Containers should not run in privileged mode, as this grants all capabilities to the container and removes all security restrictions.
apiVersion: rules.spotter.dev/v1alpha1
kind: SpotterRule
metadata:
name: spotter-workload-001
labels:
severity: "critical"
category: "workload"
annotations:
rules.spotter.dev/title: "Container Is Privileged"
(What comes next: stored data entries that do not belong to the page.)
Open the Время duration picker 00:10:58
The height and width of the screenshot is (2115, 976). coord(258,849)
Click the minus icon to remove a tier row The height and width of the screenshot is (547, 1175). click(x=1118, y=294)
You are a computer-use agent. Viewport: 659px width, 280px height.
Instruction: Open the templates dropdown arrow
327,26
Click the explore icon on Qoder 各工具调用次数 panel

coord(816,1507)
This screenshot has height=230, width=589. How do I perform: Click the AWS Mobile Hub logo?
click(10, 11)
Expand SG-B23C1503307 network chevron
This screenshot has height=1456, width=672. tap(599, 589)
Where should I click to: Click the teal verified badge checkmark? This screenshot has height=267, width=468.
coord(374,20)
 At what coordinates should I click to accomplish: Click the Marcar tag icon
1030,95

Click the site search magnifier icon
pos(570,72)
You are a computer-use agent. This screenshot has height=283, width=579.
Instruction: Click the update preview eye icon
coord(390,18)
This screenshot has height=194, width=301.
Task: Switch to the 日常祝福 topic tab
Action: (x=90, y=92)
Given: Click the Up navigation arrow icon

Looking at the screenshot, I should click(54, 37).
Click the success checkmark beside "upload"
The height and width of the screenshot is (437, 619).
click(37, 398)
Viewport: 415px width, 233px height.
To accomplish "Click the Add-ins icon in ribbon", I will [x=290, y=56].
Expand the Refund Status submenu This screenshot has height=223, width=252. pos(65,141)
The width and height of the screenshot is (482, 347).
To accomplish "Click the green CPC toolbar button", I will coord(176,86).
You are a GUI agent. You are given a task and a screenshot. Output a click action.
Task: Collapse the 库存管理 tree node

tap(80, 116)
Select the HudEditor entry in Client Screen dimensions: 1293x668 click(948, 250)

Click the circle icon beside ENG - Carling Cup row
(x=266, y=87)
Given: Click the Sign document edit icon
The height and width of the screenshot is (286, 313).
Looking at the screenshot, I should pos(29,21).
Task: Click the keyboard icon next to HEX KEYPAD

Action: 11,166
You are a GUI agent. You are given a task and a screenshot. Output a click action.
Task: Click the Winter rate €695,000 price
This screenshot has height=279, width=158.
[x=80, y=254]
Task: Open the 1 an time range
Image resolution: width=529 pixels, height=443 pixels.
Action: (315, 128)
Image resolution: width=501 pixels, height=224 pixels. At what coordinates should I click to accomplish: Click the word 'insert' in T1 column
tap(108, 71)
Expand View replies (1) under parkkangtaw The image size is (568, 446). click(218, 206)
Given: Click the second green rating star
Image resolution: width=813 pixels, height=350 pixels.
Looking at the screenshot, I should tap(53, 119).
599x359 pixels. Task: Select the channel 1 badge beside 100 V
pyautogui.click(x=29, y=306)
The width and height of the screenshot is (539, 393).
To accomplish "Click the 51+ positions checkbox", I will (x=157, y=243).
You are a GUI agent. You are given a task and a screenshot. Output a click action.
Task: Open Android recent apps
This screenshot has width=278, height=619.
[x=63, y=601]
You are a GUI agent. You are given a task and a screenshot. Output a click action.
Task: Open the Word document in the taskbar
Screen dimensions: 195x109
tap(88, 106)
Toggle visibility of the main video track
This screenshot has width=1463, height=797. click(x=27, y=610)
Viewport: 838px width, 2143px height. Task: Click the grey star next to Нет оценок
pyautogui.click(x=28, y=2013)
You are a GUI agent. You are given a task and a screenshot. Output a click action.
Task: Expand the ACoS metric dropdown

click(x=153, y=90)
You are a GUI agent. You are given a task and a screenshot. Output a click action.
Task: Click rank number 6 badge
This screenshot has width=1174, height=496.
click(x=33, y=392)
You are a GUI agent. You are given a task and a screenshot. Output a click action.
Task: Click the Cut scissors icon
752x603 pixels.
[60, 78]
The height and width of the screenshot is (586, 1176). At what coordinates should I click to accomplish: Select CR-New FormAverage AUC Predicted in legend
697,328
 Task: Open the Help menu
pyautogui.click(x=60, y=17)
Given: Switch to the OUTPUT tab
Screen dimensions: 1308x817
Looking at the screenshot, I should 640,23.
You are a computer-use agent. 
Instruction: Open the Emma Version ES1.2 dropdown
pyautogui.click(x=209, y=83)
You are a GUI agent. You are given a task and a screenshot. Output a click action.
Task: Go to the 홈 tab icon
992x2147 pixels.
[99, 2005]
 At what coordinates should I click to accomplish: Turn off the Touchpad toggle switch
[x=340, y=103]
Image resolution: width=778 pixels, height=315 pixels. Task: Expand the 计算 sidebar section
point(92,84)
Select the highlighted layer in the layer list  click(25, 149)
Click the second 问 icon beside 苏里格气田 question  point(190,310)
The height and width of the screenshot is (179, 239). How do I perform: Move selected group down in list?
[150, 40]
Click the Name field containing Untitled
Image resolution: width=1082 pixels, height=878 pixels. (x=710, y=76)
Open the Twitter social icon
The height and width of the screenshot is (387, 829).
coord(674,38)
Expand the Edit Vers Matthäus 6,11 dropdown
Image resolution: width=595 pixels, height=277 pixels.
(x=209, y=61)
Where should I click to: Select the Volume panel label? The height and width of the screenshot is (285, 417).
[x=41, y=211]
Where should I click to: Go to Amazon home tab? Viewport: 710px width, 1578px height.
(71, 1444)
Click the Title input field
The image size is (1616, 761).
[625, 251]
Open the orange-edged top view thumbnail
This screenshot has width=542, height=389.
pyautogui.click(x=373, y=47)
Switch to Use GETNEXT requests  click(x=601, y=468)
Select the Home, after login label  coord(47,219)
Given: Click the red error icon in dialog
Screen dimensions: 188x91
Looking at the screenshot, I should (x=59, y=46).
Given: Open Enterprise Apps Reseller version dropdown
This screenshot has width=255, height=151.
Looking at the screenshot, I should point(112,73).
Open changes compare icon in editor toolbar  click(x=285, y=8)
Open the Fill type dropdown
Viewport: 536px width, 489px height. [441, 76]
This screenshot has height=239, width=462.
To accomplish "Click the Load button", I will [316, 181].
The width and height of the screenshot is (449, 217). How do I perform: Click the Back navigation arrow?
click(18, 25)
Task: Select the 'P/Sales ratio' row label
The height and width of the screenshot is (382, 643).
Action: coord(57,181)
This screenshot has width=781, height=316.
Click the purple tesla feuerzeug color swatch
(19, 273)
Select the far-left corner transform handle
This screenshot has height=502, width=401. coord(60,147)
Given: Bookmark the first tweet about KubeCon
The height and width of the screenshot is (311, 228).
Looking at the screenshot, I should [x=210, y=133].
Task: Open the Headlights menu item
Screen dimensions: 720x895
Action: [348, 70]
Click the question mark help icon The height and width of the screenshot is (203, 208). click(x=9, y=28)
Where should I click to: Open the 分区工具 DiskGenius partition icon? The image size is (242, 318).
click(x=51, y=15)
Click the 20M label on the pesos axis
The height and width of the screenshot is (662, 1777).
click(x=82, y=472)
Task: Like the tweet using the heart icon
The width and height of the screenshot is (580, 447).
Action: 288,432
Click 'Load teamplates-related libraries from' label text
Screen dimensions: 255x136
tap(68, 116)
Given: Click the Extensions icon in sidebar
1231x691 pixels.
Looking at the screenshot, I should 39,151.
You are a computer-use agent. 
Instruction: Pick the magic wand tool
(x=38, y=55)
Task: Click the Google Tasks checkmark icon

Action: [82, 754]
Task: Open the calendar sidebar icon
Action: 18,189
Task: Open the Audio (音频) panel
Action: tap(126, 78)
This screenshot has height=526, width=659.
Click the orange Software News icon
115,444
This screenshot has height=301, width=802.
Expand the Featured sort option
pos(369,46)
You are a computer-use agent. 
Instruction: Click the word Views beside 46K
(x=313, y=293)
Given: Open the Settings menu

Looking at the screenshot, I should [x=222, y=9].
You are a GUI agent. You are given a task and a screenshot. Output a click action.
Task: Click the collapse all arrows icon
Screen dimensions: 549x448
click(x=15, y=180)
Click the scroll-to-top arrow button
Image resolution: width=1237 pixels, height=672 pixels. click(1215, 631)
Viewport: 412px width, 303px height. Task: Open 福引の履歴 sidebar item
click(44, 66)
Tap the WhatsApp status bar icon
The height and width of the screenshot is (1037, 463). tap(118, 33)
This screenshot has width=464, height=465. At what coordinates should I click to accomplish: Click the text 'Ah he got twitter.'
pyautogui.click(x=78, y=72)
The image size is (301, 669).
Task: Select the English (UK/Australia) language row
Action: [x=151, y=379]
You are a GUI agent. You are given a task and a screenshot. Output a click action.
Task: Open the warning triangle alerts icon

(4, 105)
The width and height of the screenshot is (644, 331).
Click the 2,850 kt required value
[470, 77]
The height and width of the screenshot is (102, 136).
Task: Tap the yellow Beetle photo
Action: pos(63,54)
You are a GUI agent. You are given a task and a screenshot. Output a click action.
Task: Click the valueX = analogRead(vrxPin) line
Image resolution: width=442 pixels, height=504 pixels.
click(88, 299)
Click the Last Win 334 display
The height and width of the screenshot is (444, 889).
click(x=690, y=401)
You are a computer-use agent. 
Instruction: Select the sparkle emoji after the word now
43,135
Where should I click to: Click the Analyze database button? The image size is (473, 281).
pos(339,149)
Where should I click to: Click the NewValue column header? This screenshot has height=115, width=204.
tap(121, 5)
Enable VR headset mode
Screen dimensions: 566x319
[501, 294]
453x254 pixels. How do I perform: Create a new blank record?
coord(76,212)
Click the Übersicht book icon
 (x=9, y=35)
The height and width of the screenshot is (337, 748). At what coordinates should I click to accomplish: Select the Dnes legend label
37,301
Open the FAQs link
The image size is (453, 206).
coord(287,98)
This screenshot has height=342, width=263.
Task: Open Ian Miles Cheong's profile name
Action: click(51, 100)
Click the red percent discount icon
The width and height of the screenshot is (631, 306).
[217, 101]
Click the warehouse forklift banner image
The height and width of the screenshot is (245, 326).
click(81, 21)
rules.spotter.dev/version: "1.0.0"
rules.spotter.dev/cwe: "CWE-269"
rules.spotter.dev/description: "Containers should not run in privileged mode, as this grants all capabilities to the container and removes all security restrictions."
spec:
match:
resources:
kubernetes:
apiGroups: ["", "apps"]
versions: ["v1"]
kinds: ["Pod", "Deployment", "StatefulSet", "DaemonSet"]
namespaces:
include: ["*"]
exclude: ["kube-system", "kube-public"]
labels:
exclude:
rules.spotter.dev/ignore: ["true"]
cel: |
(object.kind == 'Pod' && (
(has(object.spec.containers) && object.spec.containers.exists(c, has(c.securityContext) && has(c.securityContext.privileged) && c.securityContext.privileged == true)) ||
(has(object.spec.initContainers) && object.spec.initContainers.exists(c, has(c.securityContext) && has(c.securityContext.privileged) && c.securityContext.privileged == true))
)) || (object.kind != 'Pod' && (
(has(object.spec.template.spec.containers) && object.spec.template.spec.containers.exists(c, has(c.securityContext) && has(c.securityContext.privileged) && c.securityContext.privileged == true)) ||
(has(object.spec.template.spec.initContainers) && object.spec.template.spec.initContainers.exists(c, has(c.securityContext) && has(c.securityContext.privileged) && c.securityContext.privileged == true))
))
remediation:
manual: "Set `privileged: false` in the container's security context."
references:
- title: "Kubernetes Pod Security Standards (Restricted)"
url: "https://kubernetes.io/docs/concepts/security/pod-security-standards/#restricted"